On Sunday, July 27, 2014, David Caldwell <
address@hidden> wrote:
On 7/27/14 6:03 AM, David Kastrup wrote:
> "Stephen J. Turnbull" <address@hidden> writes:
>
>> Sure, you can do a lot for readability as PCRE or Python regexps have
>> done, but regexps are unreadable almost by design, and those regexp
>> syntaxes benefit from rawstrings, too. Almost anything (that doesn't
>> involve changing the meaning of existing legal programs) that improves
>> readability of regexps is worthwhile.
>>
>> Rawstrings are cheap and effective.
>
> When rawstrings are supported, it becomes more expedient to recognize
> things like \n and \t, probably also \f in regexps (\b is already
> taken). At the current point of time, they just evaluate to n and t.
> That makes input of tabs and newlines in raw strings a nuisance and a
> potential source of errors.
>
> It's not actually an issue with rawstrings as such, but rather of their
> use within regexps.
Why not, then, skip rawstrings completely and go directly to a regular
_expression_ reader: #r// (or even just #//) instead of #r""?

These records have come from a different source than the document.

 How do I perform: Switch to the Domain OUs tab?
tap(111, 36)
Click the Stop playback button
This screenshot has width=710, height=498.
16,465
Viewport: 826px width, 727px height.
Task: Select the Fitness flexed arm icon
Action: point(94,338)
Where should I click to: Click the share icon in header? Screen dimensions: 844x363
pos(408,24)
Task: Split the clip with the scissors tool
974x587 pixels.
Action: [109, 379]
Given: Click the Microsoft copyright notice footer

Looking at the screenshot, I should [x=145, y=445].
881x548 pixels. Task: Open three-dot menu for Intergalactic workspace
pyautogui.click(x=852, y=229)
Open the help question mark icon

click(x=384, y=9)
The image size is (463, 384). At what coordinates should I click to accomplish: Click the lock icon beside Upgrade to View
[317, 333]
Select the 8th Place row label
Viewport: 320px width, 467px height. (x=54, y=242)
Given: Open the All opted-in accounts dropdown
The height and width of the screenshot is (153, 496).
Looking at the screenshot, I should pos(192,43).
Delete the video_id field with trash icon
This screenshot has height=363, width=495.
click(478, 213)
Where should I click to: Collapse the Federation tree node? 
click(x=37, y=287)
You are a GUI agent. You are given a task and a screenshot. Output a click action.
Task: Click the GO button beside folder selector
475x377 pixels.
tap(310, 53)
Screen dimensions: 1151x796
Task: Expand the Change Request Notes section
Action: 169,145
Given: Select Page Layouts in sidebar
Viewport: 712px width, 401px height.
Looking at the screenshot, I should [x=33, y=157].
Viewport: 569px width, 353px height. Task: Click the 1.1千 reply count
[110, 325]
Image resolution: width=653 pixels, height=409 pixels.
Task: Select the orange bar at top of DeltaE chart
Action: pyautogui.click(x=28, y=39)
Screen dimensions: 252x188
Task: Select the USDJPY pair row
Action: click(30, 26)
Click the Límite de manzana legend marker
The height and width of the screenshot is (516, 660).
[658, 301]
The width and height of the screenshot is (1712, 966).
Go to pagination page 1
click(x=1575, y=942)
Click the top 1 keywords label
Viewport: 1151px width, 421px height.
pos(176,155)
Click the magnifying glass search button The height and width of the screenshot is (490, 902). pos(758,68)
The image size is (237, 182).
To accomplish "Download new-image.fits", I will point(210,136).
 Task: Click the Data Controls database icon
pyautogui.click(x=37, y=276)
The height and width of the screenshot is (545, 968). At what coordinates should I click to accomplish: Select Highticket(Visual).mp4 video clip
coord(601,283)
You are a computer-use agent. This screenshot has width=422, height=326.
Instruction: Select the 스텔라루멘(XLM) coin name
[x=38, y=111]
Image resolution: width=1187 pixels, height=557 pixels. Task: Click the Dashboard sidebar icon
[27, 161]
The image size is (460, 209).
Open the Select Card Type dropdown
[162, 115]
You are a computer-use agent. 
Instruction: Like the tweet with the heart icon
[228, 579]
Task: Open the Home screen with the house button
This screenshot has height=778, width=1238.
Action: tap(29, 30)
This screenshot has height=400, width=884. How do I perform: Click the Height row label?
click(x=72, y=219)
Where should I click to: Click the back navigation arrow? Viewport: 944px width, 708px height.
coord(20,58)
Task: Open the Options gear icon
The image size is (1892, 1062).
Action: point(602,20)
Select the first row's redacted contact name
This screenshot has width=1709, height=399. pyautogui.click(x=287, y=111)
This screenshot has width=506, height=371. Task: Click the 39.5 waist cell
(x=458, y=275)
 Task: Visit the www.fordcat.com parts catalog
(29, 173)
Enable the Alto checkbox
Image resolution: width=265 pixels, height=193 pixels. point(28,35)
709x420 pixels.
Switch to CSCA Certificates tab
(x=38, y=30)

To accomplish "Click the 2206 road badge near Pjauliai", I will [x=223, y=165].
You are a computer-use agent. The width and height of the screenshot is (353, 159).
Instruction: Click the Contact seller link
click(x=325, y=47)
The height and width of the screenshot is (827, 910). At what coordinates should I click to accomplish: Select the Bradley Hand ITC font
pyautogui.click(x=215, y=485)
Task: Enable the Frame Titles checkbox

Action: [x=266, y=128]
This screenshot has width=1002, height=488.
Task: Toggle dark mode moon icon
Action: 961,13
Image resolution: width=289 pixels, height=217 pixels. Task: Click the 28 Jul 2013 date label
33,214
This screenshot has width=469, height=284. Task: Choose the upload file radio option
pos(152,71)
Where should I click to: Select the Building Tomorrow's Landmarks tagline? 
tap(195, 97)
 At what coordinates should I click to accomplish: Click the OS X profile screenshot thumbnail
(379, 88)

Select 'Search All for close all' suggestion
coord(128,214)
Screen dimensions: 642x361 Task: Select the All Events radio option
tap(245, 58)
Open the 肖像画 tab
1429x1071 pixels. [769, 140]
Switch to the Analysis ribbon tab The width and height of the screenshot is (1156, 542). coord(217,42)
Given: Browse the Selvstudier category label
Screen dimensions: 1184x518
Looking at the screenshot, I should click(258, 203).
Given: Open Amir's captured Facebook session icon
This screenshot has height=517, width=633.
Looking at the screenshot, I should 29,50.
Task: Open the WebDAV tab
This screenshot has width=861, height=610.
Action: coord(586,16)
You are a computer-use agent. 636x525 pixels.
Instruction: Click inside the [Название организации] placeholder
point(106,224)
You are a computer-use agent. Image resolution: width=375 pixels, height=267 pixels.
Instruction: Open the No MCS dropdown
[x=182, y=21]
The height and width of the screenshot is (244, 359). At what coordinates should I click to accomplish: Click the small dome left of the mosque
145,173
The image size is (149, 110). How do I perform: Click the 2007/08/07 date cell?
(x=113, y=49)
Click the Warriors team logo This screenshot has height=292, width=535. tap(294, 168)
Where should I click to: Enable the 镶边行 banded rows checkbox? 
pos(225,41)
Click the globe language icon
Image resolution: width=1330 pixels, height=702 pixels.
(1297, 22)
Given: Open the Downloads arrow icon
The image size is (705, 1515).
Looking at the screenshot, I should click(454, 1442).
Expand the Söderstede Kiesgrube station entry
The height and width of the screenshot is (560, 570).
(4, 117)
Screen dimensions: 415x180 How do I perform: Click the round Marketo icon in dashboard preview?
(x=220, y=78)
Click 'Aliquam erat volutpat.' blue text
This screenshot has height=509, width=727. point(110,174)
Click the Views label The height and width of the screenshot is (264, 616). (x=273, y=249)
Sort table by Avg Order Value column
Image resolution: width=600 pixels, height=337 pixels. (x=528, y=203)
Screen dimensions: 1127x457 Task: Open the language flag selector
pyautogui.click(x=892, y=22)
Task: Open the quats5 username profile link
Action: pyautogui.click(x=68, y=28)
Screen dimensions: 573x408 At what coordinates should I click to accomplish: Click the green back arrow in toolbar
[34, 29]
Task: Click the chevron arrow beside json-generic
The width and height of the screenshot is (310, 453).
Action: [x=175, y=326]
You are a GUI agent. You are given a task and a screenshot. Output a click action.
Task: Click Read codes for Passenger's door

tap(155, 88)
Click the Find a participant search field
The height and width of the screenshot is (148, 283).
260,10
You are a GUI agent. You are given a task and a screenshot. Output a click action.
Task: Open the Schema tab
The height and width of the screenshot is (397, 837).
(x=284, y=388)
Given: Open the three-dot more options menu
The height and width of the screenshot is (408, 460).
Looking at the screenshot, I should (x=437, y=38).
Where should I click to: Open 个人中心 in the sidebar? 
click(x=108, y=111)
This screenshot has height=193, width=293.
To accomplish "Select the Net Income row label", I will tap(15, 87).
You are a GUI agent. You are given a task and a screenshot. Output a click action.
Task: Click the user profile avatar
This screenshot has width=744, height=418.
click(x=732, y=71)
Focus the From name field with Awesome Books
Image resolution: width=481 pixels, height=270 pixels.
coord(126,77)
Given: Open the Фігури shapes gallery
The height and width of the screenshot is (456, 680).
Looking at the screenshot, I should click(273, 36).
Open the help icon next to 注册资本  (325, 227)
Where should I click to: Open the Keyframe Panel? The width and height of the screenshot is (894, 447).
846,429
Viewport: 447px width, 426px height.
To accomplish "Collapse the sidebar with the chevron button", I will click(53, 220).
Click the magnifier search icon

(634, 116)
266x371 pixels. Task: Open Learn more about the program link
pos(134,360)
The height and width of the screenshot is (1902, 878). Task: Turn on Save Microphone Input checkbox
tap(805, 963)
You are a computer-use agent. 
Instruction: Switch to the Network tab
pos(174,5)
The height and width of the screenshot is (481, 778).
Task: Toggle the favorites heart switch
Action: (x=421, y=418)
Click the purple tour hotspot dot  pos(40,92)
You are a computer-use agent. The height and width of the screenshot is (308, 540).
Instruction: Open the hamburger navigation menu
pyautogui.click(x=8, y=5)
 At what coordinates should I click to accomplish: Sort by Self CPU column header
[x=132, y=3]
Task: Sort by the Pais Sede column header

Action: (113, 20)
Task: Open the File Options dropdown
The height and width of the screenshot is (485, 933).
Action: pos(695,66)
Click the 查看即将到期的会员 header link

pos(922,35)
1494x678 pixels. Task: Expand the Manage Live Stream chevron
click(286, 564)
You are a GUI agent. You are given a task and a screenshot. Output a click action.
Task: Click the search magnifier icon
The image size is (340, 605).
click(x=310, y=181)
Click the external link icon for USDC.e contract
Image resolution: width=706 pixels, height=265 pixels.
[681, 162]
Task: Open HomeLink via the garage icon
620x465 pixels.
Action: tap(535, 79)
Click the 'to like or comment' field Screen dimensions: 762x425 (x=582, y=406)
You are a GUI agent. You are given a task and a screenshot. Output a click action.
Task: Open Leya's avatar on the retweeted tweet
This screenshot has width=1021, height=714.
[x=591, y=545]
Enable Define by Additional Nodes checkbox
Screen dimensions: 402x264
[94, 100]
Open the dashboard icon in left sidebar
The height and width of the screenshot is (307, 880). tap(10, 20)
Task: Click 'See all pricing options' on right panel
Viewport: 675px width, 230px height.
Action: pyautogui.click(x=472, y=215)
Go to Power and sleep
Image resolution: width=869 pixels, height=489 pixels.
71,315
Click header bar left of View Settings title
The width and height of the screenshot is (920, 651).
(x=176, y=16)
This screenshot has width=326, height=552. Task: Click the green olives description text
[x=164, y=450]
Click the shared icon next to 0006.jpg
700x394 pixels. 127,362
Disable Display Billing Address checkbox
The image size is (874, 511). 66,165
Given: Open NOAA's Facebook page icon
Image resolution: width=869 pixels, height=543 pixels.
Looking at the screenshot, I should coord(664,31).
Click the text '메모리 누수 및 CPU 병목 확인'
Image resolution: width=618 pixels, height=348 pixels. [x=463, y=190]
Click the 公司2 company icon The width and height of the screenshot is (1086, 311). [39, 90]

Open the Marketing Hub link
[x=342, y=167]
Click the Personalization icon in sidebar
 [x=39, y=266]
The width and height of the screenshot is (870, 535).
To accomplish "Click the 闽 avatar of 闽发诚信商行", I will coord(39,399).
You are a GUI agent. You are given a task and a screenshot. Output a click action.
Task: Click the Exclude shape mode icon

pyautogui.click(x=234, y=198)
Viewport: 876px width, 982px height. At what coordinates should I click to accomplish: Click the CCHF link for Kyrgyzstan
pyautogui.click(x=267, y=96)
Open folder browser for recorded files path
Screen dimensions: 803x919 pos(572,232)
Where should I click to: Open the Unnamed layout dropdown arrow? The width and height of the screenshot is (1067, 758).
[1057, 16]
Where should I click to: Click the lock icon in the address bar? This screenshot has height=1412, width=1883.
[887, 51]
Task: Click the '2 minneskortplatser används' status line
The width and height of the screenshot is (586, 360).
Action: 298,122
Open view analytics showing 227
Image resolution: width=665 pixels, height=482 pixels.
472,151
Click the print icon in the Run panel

Then you can add whatever semantics are needed for good regexp reading
(ie, let '\n', '\t', and others get escaped in the string reading, but
allow '\(' to go through unescaped). This will be just as easy to
implement as raw strings.
Languages like _javascript_, Perl, Ruby, Bash, and Groovy have shown that
having a special support for regexps at a language level is a very
effective way of dealing with them. Plus it opens the door to
extensions: #r//p for PCRE/Perl syntax[1] or #r//x for more readable
regexps[2], etc.
I think using rawstrings is too generic an answer to the problem. Given
that so much of Emacs's functionality is reliant an regular expressions,
it makes sense to design something specifically for them. Doing that
means they can be tailored and tweaked for maximum functionality without
worrying about possible other usages that people might come up (which
will undoubtedly happen with rawstrings).
-David
[1] And practically every other language on the planet. Really, it seems
like only Emacs is left in the dark ages of basic POSIX regexps where
'(' means literal paren and not matching.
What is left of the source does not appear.